Replacing the 4x4 actuator diaphragm, housing/cover (new). What oil do I put back in the reservoir, where the fork slides left and right ?

I read in a Haynes manual to use hypoid gear oil. It didn't say the weight. I'd guess plain 80-90 differential oil would be too heavy, esp. in the cold for the collar to slide left/right to engage/disengage the 4x4. Though my 80/90 says API-5, which if you read the link below, is about right.

The collar has to slide _just so_ anyway for it to lock over the axles, which are butted together end-to-end.

Would transmission fluid work in the little reservoir ? (passenger's side on the dana 60 axle).
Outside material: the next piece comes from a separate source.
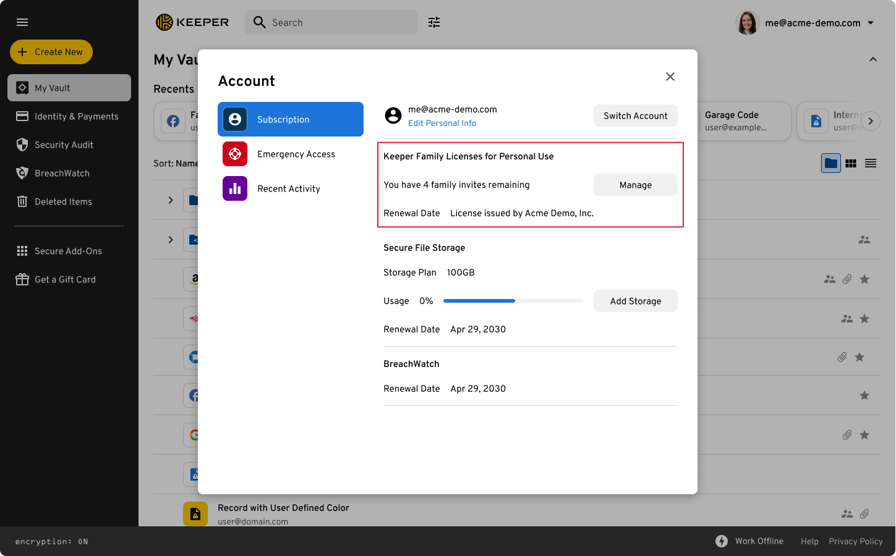Click the hamburger menu icon
Screen dimensions: 896x556
tap(22, 22)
If not trans oil and not 80-90 differential gear oil, what exactly do I need ?

Haynes says to put 5 oz. in the hole where the 4x4 actuator signal light sending unit (makes the 4x4 light on your dash come on), then screw the sending unit in after you've put the "5 oz of hypoid gear oil in"

The moron at Advance Auto said "In my 20 yrs. in the automotive field, I've never heard of a hypoid oil"
Idiot.

Here's what it is, just don't know what a 1998 Dodge 3/4 ton gas 360 dana 60 axle takes.
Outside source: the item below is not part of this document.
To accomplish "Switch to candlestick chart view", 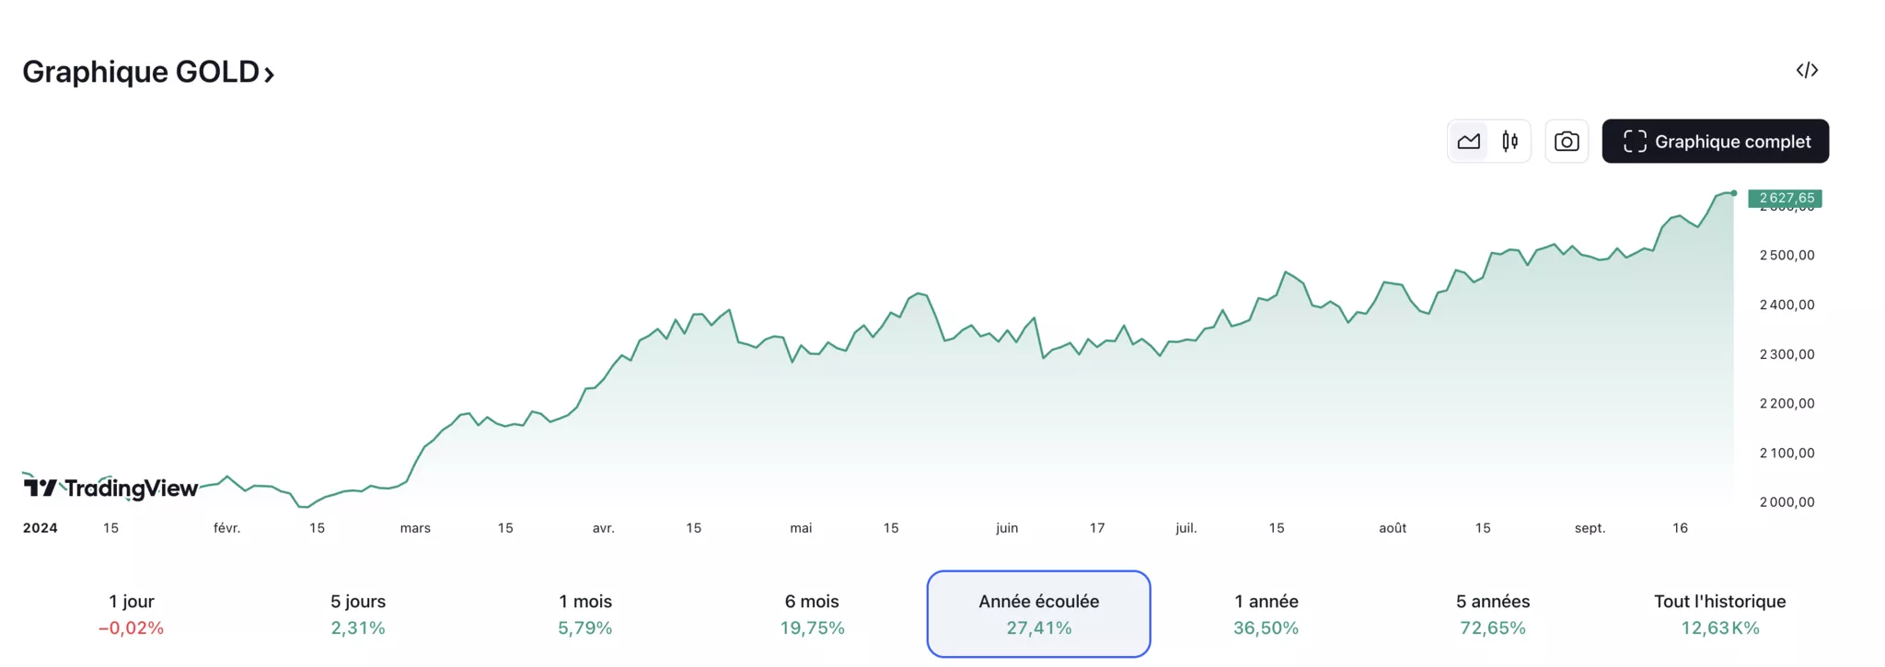I will pos(1510,142).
http://www.ehow.com/about_5729620_hypoid-gear-oil_.html

I need a Dodge spec. website if you can help.

**Just tried pushing a pile of snow under a load, and the 4x4 light is on and the front wheels are spinning. Guess it's fixed....for now.


----------



## Green Grass (Dec 5, 2006)

so If I understand correctly you replace the front disconnect? If so all you do is fill your front diff. remove the plug and fill with 80-90 or 75-90 till fluid comes out of the hole then put the plug back in the diff. Cover. Whats Hypoid oil? Been a Dodge tech for 6 years and never heard of it.


----------



## BeastMaster (Nov 19, 2005)

No Green Grass, there's more to it than that. **Read the back of a bottle of 80-90 weight closely.**
It mostly has to do w/ _the additatives _in the oil. Hypoid is a_ type_ of gear.

Once again....read:

http://www.ehow.com/about_5729620_hypoid-gear-oil_.html


----------



## Green Grass (Dec 5, 2006)

you just need 80-90 gear oil


----------



## 2low4nh (Nov 24, 2008)

agreed 80-90 and i just did the accuator on my truck it was stuck since its been a year since i put it in 4x4 pulled it out grabbed the rod with pliers pulled it and twisted freed it up put it in and works great! freeby fixes are nice. if you jack up jst the right side you wont lose any gear oil


----------



## slave2lawns (Oct 9, 2008)

I haven't used the 4x4 all year and it was stuck. Lucky for me between the new tires and the weight from the salt/spreader, I didnt need it. I just had my buddy put a new 1 in. Even exchange, we plow his station every time it snows for free and I havent seen a bill in over a year.


----------